_BRIEF_: Return copies of the lines below that mention "computer".

_EXERCISE MATERIALS_:
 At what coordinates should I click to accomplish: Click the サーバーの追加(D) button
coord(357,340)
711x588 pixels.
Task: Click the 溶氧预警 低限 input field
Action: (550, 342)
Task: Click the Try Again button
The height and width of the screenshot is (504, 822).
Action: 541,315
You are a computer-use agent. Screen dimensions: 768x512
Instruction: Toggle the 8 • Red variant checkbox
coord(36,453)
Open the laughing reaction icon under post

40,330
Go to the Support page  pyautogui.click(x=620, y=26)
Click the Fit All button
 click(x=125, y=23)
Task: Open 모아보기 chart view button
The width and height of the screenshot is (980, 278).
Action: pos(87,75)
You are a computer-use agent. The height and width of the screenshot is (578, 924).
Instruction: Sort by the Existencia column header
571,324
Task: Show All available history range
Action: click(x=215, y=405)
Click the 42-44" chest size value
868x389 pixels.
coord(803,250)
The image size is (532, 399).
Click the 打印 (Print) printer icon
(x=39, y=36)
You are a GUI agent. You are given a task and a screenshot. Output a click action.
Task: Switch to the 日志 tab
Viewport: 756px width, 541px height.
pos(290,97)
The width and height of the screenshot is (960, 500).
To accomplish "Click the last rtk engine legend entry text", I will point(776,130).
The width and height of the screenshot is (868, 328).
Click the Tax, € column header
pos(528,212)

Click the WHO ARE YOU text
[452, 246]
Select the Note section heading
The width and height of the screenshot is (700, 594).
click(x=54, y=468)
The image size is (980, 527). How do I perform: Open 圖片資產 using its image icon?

_SOLUTION TO THE EXERCISE_:
You are a computer-use agent. Screen dimensions: 768x512
You are a computer-use agent. The height and width of the screenshot is (578, 924).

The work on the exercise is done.